Après une journée initialement pluvieuse, le ciel de Beyrouth s'est dégagé peu avant l'atterrissage du vol papal en provenance d'Istanbul sur le sol libanais, à 15h34.
Ce sont deux enfants, Celine et Tony, anciens patients du Children Cancer Center, qui ont été les premiers à accueillir l'invité tant attendu : Celine avec un bouquet de fleurs à la main et Tony avec du pain et du sel. Un peu plus loin, le long du boulevard dédié à Imad Mughnieh, figure clé du parti Hezbollah, assassiné en Syrie en 2008, des milliers de membres scouts de l'association musulmane « Imam Mahdi » attendaient le Pape Léon. Ils avaient organisé des campagnes de nettoyage le long de l'avenue et préparé des pancartes de bienvenue, répondant ainsi à l'invitation de l'Église catholique à participer à l'accueil du pape.
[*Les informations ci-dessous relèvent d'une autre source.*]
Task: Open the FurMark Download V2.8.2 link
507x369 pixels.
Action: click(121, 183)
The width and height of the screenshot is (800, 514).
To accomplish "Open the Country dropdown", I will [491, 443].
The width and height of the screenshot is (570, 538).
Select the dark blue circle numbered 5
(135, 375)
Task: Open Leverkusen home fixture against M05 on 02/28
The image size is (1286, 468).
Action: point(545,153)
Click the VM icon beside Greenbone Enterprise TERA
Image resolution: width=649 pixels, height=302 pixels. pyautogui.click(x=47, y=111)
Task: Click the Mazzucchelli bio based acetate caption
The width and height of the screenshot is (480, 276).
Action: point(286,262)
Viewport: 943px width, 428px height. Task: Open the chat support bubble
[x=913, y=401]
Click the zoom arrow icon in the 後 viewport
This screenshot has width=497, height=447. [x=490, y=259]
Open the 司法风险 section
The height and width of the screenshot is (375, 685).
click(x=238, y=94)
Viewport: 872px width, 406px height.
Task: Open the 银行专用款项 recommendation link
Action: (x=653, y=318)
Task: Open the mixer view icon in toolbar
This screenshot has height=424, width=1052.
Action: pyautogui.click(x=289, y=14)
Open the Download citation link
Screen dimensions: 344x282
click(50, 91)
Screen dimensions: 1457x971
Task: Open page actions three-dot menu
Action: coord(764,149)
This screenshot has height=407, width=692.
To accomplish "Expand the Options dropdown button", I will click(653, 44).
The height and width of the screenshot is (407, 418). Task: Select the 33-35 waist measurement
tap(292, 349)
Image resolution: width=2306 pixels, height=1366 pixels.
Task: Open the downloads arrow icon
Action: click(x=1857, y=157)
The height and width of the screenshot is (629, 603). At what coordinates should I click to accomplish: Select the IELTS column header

Le long des routes menant de l'aéroport international Rafik Hariri au palais présidentiel de Baabda, les Libanais se sont rassemblés pour saluer celui qu'ils ont appelé « le messager de la paix ». Une paix désespérément souhaitée, dans un climat marqué par des présages annonçant et menaçant une nouvelle guerre après le départ de l'évêque de Rome. Comme cela s'était produit après le bref passage au Liban du pape Paul VI et la visite apostolique du pape Jean-Paul II.
Dans le pays de Canaan
Lorsque la papamobile est arrivée au palais présidentiel, la pluie battante a repris, un phénomène que la culture libanaise considère comme un signe propice, présage d'abondance.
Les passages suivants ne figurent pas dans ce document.